Saturday, November 03, 2007

The Last to Know, Of Course

Best Quote I Heard All Day
There must be a magnificent disregard of your reader, for if he cannot follow you, there is nothing you can do about it--Dorothy Parker

And I do magnificently disregard my readers. Because I write for me. Always. I do not pander to the great unwarshed.

You know, of course, that subscribers are starting to receive their copies of the Winter Interweave Knits.

Unfortunately, that is not true of this writer. Ah, me. I have not yet seen this issue, wherein I have two articles, the interview with Kristin Nicholas, and the endpaper, Ravelings. I suppose if I were a subscriber, I would have done.

There was some very minor editing done on the interview, which I saw and approved. Didn't affect it much and frankly, once you write something and submit it, it ceases to belong to you anyway. However, I don't know if the Ravelings, originally submitted as "Brackets", was ever edited. I never received any edited copy. I sure hope it wasn't, too much.

My one sadness is that the person who inspired me to write "Brackets" has not yet read it. I hope they will.

But my mother is very proud of me. Even when you're 57, having your mom tell you that means a lot.


You May Have Noticed
Or not. But I have started using titles for the blog. Why? Well, because evidently Ravelry needs a title in order to present a screenshot of your blog on your page.

We'll see how long I last with this.

The Latest Blog Superstar and Greasy Kid Stuff
Ya know, Liz kills me. Whenever I put up her picture on the blog, she somehow thinks she's received her 15 minutes of fame. Um, not hardly likely. But few of you have ever seen a picture of my other grandchild, Ian, aka Birthday Present.

It's been said that Ian and I share the same impish eyes and smile. We almost share the same birthday. Ian was born on April 26, I on April 25. If his mother's labor hadn't been so gawd-awful long, he would have come a bit sooner.

Ian's with us this weekend. He's my favorite 10-year-old, bar none. Although I must admit, I don't get the fascination with Transformers. But Ian loves my spinning wheel, thinks it's very cool machinery.

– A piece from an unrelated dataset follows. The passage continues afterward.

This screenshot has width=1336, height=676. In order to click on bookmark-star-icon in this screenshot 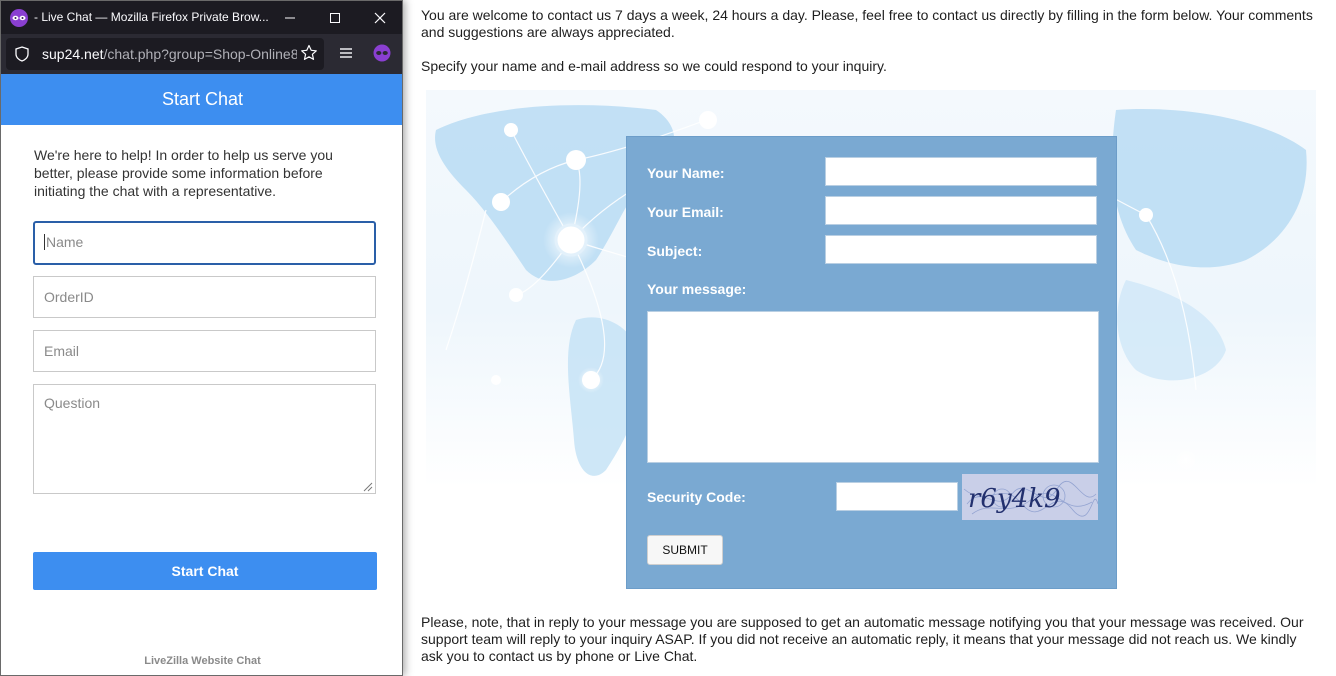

I'm waiting for him to transform it.


Rhetorical question: Why do all toys seem to be two mints in one these days? Car into robot, robot into flowerpot, eggbeater into megamonster. Whatever happened to yo-yos, kites, toy trains, et al? I know. I'm an old fart, even though I'm a technogeek.

And don't get me going on safety considerations for playtime. I managed to make my way through childhood, riding a bike sans helmet, rollerskating like a dervish (without kneepads), walking across the jungle gym with no protective padding beneath me, without ever cracking my skull open or breaking a damned thing.

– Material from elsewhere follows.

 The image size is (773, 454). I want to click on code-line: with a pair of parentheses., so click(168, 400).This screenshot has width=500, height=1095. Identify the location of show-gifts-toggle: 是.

Of course, I did often get grass cuts, which I allowed to bleed down my leg, for maximum shock effect when presented to my mother. It was worth the blood drip to see her practically faint.

More Spinning Shit
Back by semi-popular demand. This is all I've been able to do the past few days. No knitting at all. I do like this Las Vegas Brights silk. It will be interesting once plyed.

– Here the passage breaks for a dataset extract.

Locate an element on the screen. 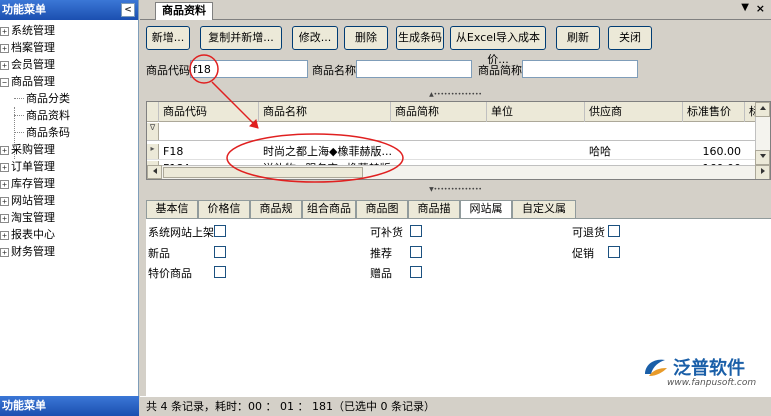  delete-button: 删除 is located at coordinates (366, 38).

I'm now finished the yellow bit, into the orange, and then it's back to the blue and the sequence starts all over again.

I will probably begin spinning the other roving at a different spot in the color sequence so that I get a blend of colors when plyed.

Re: Ravelery groups, I did join some spinning groups that I've found very worthwhile, Schacht Spinners and Spin Tech, along with the generic Spinning group. There's been interesting discussion about Scotch tension versus double drive tension, which is better.

The Joy is Scotch tension only; however, the Schacht Matchless can be set up as DD or ST. For this silk, I decided to fuck around with Scotch tension because I rarely use it on the Matchless. I rather like it, actually, although in spinning this silk, very little tension is needed, as is with merino.

The one thing that many newbie spinners don't realize is that once you set up for one tension or the other, you can't switch mid-bobbin. You've got to see it all the way through to the end.

I'm fast becoming a Scotch tension convert, though. I have always liked it on the Joy. No reason not to like it on the Matchless. It's true--you can control the tension much better than with a double-drive tension setup. And besides, setting up a single driveband is a lot easier than a double.

Enough of this. I've got a busy day tomorrow, a brunch at Stix-n-Stitches down in Montclair, a whirlwind visit with Mammy, and then up to E'burg with another load. This is the 4th time I've moved since Jimmy died in 2002. I'm sick of it. It's very unrare and extraordinarily unhandy. And I've been finding that I've been missing him very much lately. Despite my "new normal."